I also leave them in a ice chest like stins recommended.
I do too. Sending a deer to a processor is just BEGGING for bad end product and just plain lazy in my opinion. Cutting it up yourself is just part of the hunting process. Venison fat does not render like beef fat and gives the meat a rancid or gamey taste. You have to separate the muscles and can't just cut it into conventional "cuts" like beef and get the best result.
I too leave it in the cooler on ice, I also don't like hanging my deer in a walk in cooler. It drys the meat out. Clean it and get it on ice as soon as possible.
Kinda depends...milk/buttermilk if I shoot a doe/cow that is "gamey", but for an old buck/bull, I soak it in white vinegar overnight. That cures the "gamey" taste and softens him up too.
if you are doing it yourself make sure you let it age in the cooler on ice or walk in cooler for about 4 or 5 days. Also, once you get some steaks cut up dont be afraid of some marinade for two days and then season it grill it and should be delicious.
First let your meat sit in the cooler over ice draining the bloody water and adding fresh ice for 3-5 days, this will bleed it out. After that no gamey taste IMO.....tasty!
I always looked at gamey venison as pretty much spoiled. You have to gut and jerk the hide as soon as possible. Removing the hide gets the heat out quicker.
First let your meat sit in the cooler over ice draining the bloody water and adding fresh ice for 3-5 days, this will bleed it out. After that no gamey taste IMO.....tasty!
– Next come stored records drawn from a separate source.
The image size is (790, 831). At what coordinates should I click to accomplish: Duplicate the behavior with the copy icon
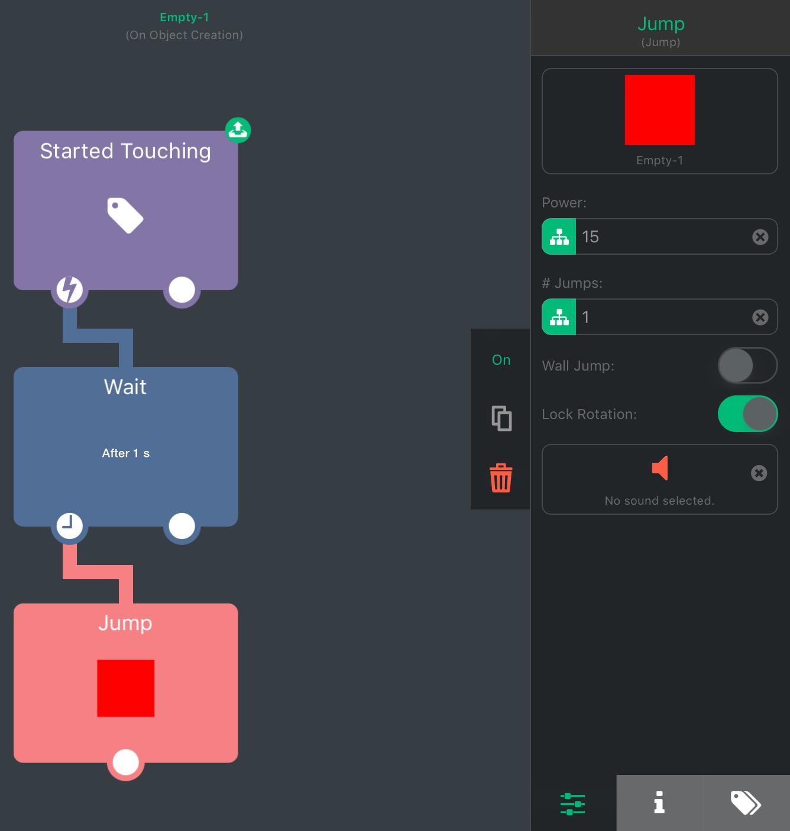click(x=501, y=418)
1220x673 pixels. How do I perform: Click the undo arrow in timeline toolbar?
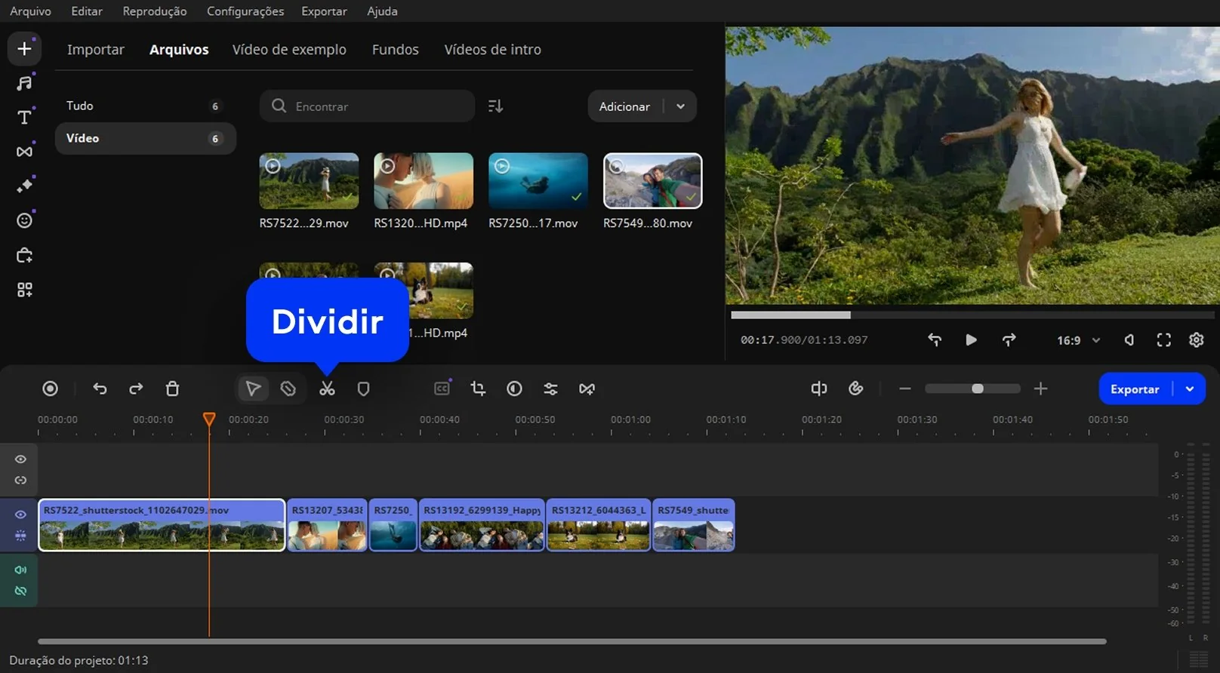(100, 389)
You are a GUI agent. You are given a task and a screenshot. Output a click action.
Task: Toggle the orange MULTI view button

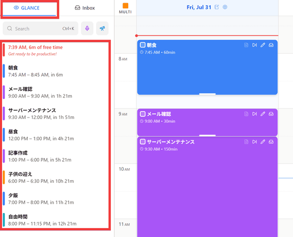tap(125, 8)
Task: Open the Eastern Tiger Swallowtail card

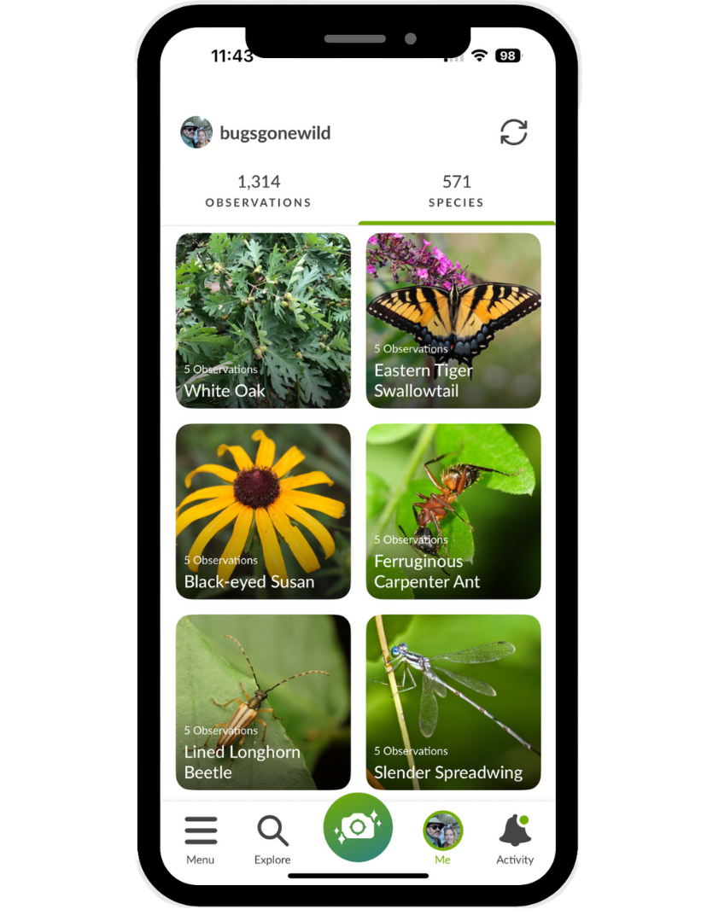Action: pyautogui.click(x=453, y=320)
What gamey taste? I do the cooler thing and have for decades. I've never had a deer taste "gamey". I also throw my bucks and does in the freezer together. Not marked. I defy anyone to tell me which theyre eating. I guess if you know it's a doe you can swear it's better, but I think it's a mental thing. Take care of the meat and it all eats. I usually have at least one ol geezer in the freezer every year and they are some fine eating.
If you're grilling it, the main thing you can do to ruin it is to overcook it. Like dove, if you overcook them, they taste like liver. If you overcook venison, the quality goes way down. When I gill venison, I usually wrap it in bacon for moisture and cook it medium rare, absolutely no more than medium.
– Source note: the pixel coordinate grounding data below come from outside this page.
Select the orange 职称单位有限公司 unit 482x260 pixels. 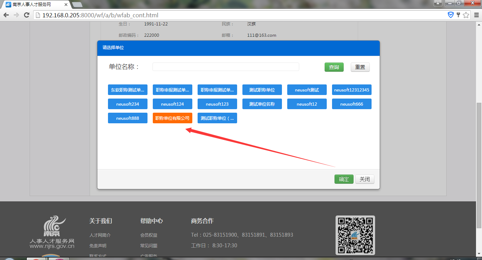pos(173,118)
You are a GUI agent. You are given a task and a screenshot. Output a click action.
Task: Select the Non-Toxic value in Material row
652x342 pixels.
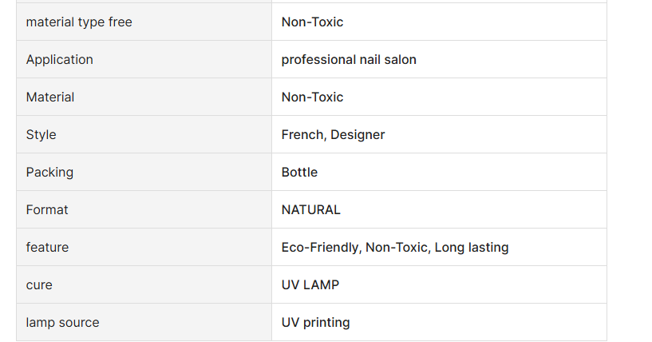click(312, 97)
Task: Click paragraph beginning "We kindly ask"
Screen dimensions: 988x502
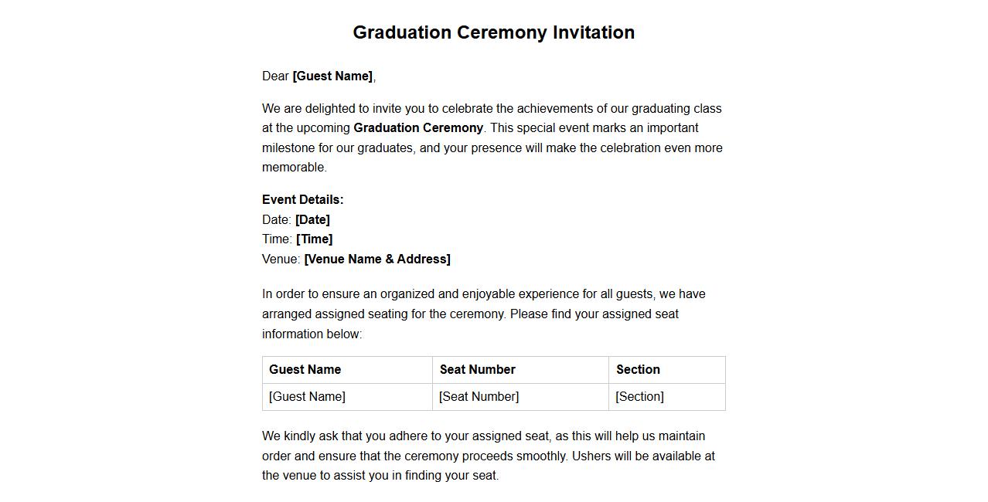Action: click(489, 456)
Process it yourself, it's not rocket science. As said earlier, seperate the muscles, cut steaks across grain, clean all the white membrane off of meat. I make my own link sausage and summer sausage.
Like others said, leave it in the ice chest for a few days adding more ice and draining frequently. If you have access to a walk in freezer, make sure to quarter and hang for at least a week to 10 days before you process it.
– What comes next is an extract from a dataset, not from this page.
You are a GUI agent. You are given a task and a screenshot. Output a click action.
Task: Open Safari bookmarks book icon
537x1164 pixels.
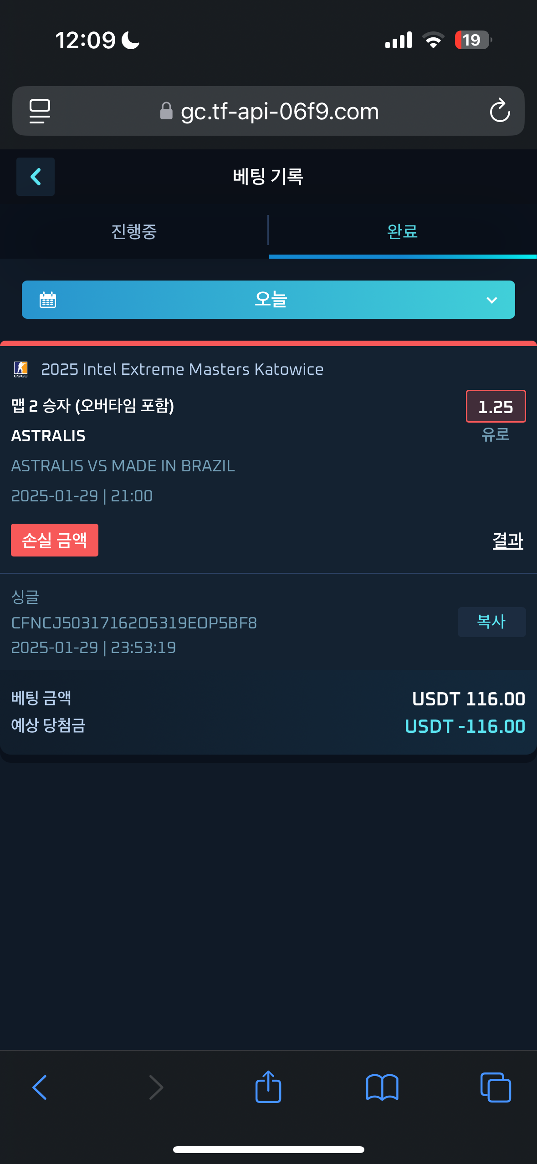point(382,1087)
First let your meat sit in the cooler over ice draining the bloody water and adding fresh ice for 3-5 days, this will bleed it out. After that no gamey taste IMO.....tasty!
Like others said, leave it in the ice chest for a few days adding more ice and draining frequently. If you have access to a walk in freezer, make sure to quarter and hang for at least a week to 10 days before you process it.